For the most part, the new double album Live in New York City is a typical Springsteen album. Arena rock anthems, romantic ballads, unchecked optimism — it’s all there. In “Tenth Avenue Freeze-Out,” he declares “I’m not bulls—ing here!” Yet, deep in this celebration of the obvious, Bruce has hidden a dusty jewel of unrealized brilliance.

Not until he belts out the chorus is it clear that the fifth track of the second disk is, in fact, “Born in the USA.” After two minutes of swampy acoustic blues licks intertwined with a resonant slide-guitar line of non-Western rhythms and intervals, Springsteen finally confirms your suspicions with his patriotic mantra. He even adopts the inflections of a Southern rock crooner for this curious declaration of pride.

On his 1984 album of the same name, “Born in the USA” serves a different purpose. This title track opener is a freight train, a wave of energy that carries the listener to the end of the line. Now, 16 years later, he overhauls this, his most recognizable tune, without warning or fanfare.
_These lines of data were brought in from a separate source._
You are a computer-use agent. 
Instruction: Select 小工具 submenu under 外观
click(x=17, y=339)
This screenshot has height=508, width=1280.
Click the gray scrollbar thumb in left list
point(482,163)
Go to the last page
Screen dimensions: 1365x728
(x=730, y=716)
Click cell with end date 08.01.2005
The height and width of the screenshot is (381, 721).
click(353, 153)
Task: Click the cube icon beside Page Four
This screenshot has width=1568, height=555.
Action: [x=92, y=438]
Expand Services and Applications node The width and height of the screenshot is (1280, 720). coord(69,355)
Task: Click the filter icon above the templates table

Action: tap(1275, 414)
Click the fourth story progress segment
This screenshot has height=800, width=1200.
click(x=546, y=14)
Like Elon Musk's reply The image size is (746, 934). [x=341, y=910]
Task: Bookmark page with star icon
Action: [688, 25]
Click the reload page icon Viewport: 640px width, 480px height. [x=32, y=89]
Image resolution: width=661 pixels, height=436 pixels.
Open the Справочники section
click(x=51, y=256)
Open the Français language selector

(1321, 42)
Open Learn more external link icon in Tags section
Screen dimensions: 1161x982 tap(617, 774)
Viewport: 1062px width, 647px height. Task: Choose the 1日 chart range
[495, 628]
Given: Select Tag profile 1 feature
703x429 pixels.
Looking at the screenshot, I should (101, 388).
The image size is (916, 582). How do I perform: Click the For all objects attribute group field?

Granted, Springsteen isn’t exactly known for innovation, but he is certainly not afraid of change or controversy. In 1993, he rebuilt his fan base with the solemn soundtrack to “Philadelphia,” the first Hollywood film to tackle the topic of AIDS. During his two-night stand at Madison Square Garden last summer (the recording of which became Live in NYC), he debuted “American Skin (41 Shots),” a song about the 1999 NYPD shooting of an unarmed West African immigrant in the Bronx, despite protests from the New York chapter of the Fraternal Order of Police outside the shows.

Perhaps the overhaul of “Born” reflects Springsteen’s broadening social consciousness, offering a modest revision of his previously narrow conception of the American dream as a medium-sized house in New Jersey suburbia, a wife, kids and 2.5 dogs. He still sings with pride, but the source of his pride is unclear. And maybe that’s just his point — being American entails more subtlety than a Bruce Springsteen song.

Critics and fans will quibble whether Live in NYC has the same chutzpah as Live 1975-1985. Don’t worry, the E Street Band is as tight as ever, and Springsteen plays enough of his hits to keep anyone satisfied. But what sets this album apart is the Boss’s understated deviation from his reliable formula.